* QUOTED PASSAGE
SOWELA Technical Community College
- Type: Public community college
- Established: 1938
- Chancellor: Neil Aspinwall
- Students: 4,000
- Location: Lake Charles, Louisiana, United States 30°13′03″N 93°09′46″W﻿ / ﻿30.21739°N 93.16283°W
- Mascot: Flying Tigers
- Website: www.sowela.edu

= Sowela Technical Community College =

Community college in Lake Charles, Louisiana, United States

SOWELA Technical Community College is a public community college in Lake Charles, Louisiana, with an additional instruction site in Jennings and Oakdale. The school's mascot is the Flying Tigers, named for World War II General Clair Chennault's 1st American Volunteer Group and their P-40 aircraft adorned with a shark-faced motif. SOWELA's Lake Charles campus was developed on property formerly used as Chennault Air Force Base.

Its service area includes Allen, Beauregard, Calcasieu, Cameron, and Jefferson Davis parishes.

* PROMPT 1
Print the entire text on SOWELA Technical Community College above without any changes.
* PROMPT 2
Return each line of the rows that contains the word "computer".

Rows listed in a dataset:
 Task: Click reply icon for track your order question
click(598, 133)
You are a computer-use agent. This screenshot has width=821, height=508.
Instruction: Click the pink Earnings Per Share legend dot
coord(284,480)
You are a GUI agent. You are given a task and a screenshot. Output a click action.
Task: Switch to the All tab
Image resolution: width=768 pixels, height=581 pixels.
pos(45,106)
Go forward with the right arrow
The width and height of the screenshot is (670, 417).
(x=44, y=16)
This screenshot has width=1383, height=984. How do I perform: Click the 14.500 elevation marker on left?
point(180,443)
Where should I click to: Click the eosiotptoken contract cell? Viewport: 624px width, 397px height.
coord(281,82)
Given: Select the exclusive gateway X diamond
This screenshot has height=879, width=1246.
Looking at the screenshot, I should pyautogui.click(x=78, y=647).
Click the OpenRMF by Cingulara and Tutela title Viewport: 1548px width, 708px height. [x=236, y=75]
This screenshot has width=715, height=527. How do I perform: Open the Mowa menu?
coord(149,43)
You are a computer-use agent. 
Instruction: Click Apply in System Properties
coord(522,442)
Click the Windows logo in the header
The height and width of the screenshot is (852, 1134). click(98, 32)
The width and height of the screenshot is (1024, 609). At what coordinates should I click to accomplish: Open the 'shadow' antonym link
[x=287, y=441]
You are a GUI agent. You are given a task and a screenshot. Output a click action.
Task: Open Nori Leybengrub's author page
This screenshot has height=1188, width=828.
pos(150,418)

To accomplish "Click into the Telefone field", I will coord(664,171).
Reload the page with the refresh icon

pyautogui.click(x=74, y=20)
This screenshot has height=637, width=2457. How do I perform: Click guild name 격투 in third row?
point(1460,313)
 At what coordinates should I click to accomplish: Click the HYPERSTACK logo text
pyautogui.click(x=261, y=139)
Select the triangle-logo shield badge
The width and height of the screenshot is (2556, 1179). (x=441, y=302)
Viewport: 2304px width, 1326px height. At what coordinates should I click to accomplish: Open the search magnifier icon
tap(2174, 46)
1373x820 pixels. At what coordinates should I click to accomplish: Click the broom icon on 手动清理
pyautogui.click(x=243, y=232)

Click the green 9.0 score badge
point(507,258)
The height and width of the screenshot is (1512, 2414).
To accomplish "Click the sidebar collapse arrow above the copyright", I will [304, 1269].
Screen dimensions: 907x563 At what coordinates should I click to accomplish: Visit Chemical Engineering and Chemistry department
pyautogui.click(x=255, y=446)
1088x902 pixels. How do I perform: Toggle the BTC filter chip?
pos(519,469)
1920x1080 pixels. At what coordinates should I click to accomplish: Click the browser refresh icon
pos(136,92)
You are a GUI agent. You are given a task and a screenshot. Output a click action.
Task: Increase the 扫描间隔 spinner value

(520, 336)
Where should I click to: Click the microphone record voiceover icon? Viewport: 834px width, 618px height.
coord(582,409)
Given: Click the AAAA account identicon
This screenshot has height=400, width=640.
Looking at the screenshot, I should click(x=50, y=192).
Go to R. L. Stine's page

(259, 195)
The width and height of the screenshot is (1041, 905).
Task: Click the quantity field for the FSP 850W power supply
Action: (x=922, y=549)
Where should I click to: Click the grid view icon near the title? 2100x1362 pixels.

* WRITTEN REPLY 1
SOWELA Technical Community College
- Type: Public community college
- Established: 1938
- Chancellor: Neil Aspinwall
- Students: 4,000
- Location: Lake Charles, Louisiana, United States 30°13′03″N 93°09′46″W﻿ / ﻿30.21739°N 93.16283°W
- Mascot: Flying Tigers
- Website: www.sowela.edu

= Sowela Technical Community College =

Community college in Lake Charles, Louisiana, United States

SOWELA Technical Community College is a public community college in Lake Charles, Louisiana, with an additional instruction site in Jennings and Oakdale. The school's mascot is the Flying Tigers, named for World War II General Clair Chennault's 1st American Volunteer Group and their P-40 aircraft adorned with a shark-faced motif. SOWELA's Lake Charles campus was developed on property formerly used as Chennault Air Force Base.

Its service area includes Allen, Beauregard, Calcasieu, Cameron, and Jefferson Davis parishes.

* WRITTEN REPLY 2
You are a computer-use agent. This screenshot has width=821, height=508.
You are a computer-use agent. 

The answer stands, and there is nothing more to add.